Peter Creasey p.e.creasey.00 at googlemail.com
Fri Jan 19 16:18:40 EST 2018

> Date: Fri, 19 Jan 2018 23:55:57 +0900
> From: Robert Kern <robert.kern at gmail.com>
> tl;dr: I think that our stream-compatibility policy is holding us back, and
> I think we can come up with a way forward with a new policy that will allow
> us to innovate without seriously compromising our reliability.
> I propose that we adopt a similar policy. This would immediately resolve
> many of the issues blocking innovation in the random distributions.
> Improvements to the distributions could be made at the same rhythm as
> normal features. No version-selection API would be required as you select
> the version by installing the desired version of numpy. By default,
> everyone gets the latest, best versions of the sampling algorithms.
> Selecting a different core PRNG could be easily achieved as
> ng-numpy-randomstate does it, by instantiating different classes. The
> different incompatible ways to initialize different core PRNGs (with unique
> features like selectable streams and the like) are transparently handled:
> different classes have different constructors. There is no need to jam all
> options for all core PRNGs into a single constructor.

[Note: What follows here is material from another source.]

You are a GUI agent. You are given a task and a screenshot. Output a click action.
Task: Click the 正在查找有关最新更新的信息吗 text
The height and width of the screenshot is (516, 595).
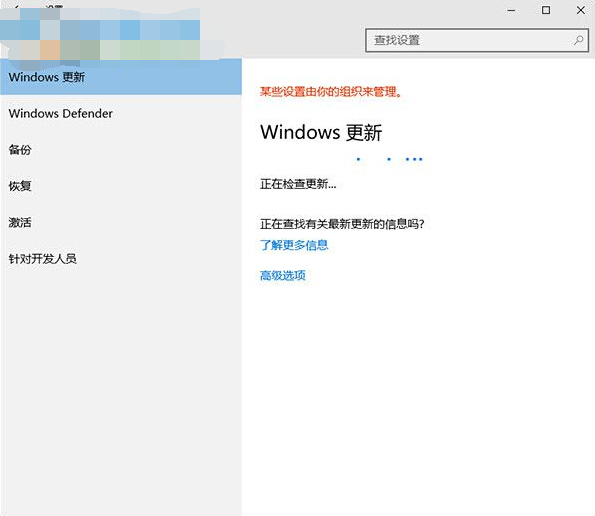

I think I have a general comment that random streams are probably
over-used in testing, in particular:

1. If you need a small amount (100s) of random values you should just
spit them out to code/files for repeatability and,
2. If you need a large amount of random data then maybe you want to
rethink your testing strategy. In particular if you need millions of
points to hit a few edge cases then your code is significantly more
mature (low failure rate) than your test suite (inefficient), and you
could probably target your tests a bit more (I'm as guilty of this as

Having said that I don't think NumPy today is in a position to fight
the inertia of 2 - numpy.random has given everyone easy tools to make
large and (nearly always) reproducible sequences, and they get used a
lot. On the other hand staying on top of performance requires an
active code-base, and for a reproducible PRNG almost any change is a
breaking-change. Allowing non-backwards-compatible streams
concurrently with the old style seems the logical way forward. So +1.